Why do you need to stay overnight for the RAI? I didn't even stay overnight when I had my thyroid removed, I had my surgery at 7:30 a.m. and I was home by noon.

Each individual state has restrictions on whether you can leave the hospital after a high dose RAI treatment or you must stay.

In Virginia, if you have more than 29.9 mci of radiation, you must stay overnight. When your radioactive levels decrease to a certain level, you can leave.

Some states don't have this restriction and they let you leave right after you have a high dose treatment. The problem is that after these treatments, you emit an elevated level of radioactivity that can be harmful to children and pregnant women if they are within 6 feet of you.

 

[Christine]

I would like to know if anyone did 2 thyrogen shots before the RAI or did you have to not take your synthroid. I am reading conflicting stuff.

I read on the net that one lady said her dr. who was from Sloan Kettering, major cancer center here is only doing the thyrogen stuff now these days etc.

I know the rad. onc. said if I was staying overnight in the hosp. which I chose to do whe was uping my rad dose and giving me the shots, versus the scan.?

Any insight, TIA.

Here is the insight on this.

A few years ago, they did a study with people who scanned and had RAI after being off their meds and they tested against giving them Thyrogen shots and having the RAI. The RAI was less effective for those having Thyrogen shots. Treatment results were better if a person was removed from their Synthroid.

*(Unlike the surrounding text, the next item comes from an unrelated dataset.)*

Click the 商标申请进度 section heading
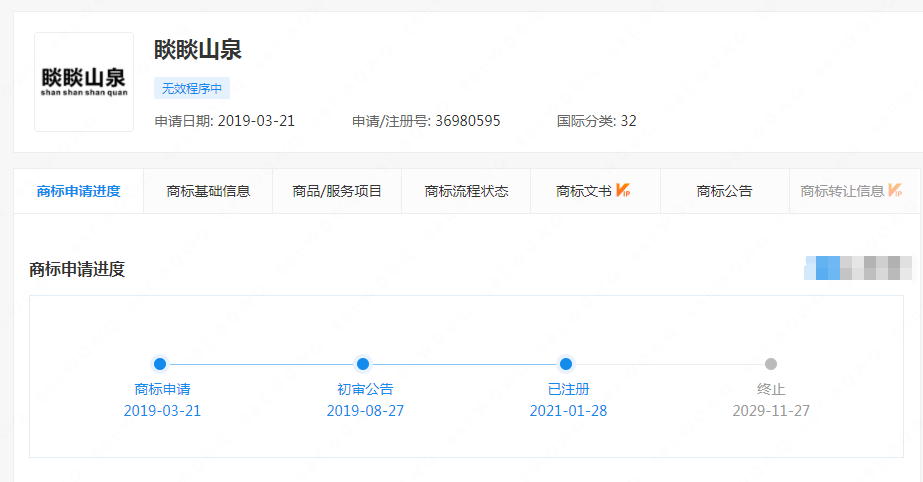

They were trying to get to a point where Thyrogen worked as well as going off your medication. Maybe they have gotten to that point (I haven't kept up with the studies) or maybe they results are close enough that it doesn't matter.

So, this is why you will get conflicting information. Some doctors still don't believe that TREATING they thyroid cancer under the Thyrogen injections is as effective or as good as removing you from your meds and then treating. Other doctors feel comfortable with it.

And certainly, if you have other health risk factors, going very hypothyroid could be detrimental to your health.

 

[luvmarypoppins]

Thanks, I am going to ask the rad. onc. about this. But it seems too late at this point? I had the option of staying over night and with a teeny tiny house and 3 ds, they are older, I took dh advice to stay. She said if I didnt I would have to save my lst night clothes for 3 months before getting rid of them and since during my post surgery, I threw up and blew my jugular vein, its better to be there in case some strange or weird thing happens, as will most likely occur with me. They can handle it quickly instead of taking over 30 min. to get back to the hosp. etc.

 

[Christine]

Thanks, I am going to ask the rad. onc. about this. But it seems too late at this point? I had the option of staying over night and with a teeny tiny house and 3 ds, they are older, I took dh advice to stay. She said if I didnt I would have to save my lst night clothes for 3 months before getting rid of them and since during my post surgery, I threw up and blew my jugular vein, its better to be there in case some strange or weird thing happens, as will most likely occur with me. They can handle it quickly instead of taking over 30 min. to get back to the hosp. etc.

Yes, it's probably too late. But, if you trust in your doctor and put your faith there, then you have to believe that you are doing the best that you can do for yourself at this time.

When I was first diagnosed in 1995, there were no support groups, no way to get my hands on any research, NOTHING. It all happened so quickly that I wasn't sure I was with the best doctor but when someone tells you that you have cancer, you don't really feel like you have time to shop around like you're buying a car. So I went with who I ended up with. Overall, I did not get optimal treatment initially and I ended up having successive treatments down the road that probably I could have avoided. But, well, what are you going to do, you know?

I agree that being in the hospital isolation is going to be FAR easier on you then staying at home. Depending on the dose they give you, you will not feel that great so it might be better to be alone. Also, you don't have to worry about tainting the silverware, the toilets, the bath, etc. The hospital will have to deal with that.